- _WHAT THE EXERCISE ASKS_: Copy the rows below word for word, beginning at the line that contains "Screen dimensions: 338x194" and ending after the line that contains "tap(592, 19)".

- _EXTRACTED RECORDS_:
▬▬▬
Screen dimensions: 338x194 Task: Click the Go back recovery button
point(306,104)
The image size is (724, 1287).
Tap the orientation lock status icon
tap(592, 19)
▬▬▬
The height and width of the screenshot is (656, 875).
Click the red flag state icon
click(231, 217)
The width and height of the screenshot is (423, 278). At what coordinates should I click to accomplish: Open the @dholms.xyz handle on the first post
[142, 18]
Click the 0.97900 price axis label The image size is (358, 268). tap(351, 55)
▬▬▬
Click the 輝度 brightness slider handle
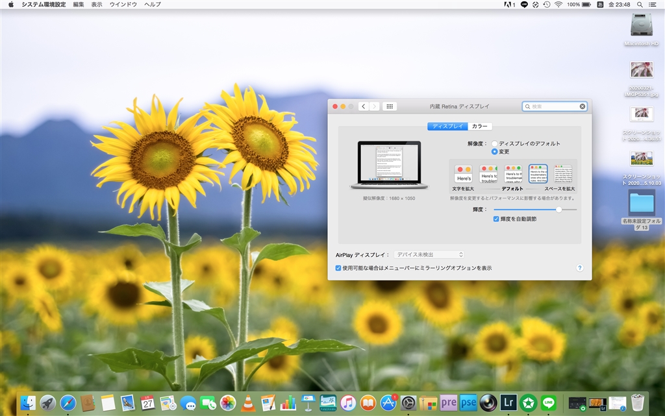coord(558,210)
▬▬▬
- _ANSWER FOR THIS EXERCISE_:
Screen dimensions: 338x194 Task: Click the Go back recovery button
point(306,104)
The image size is (724, 1287).
Tap the orientation lock status icon
tap(592, 19)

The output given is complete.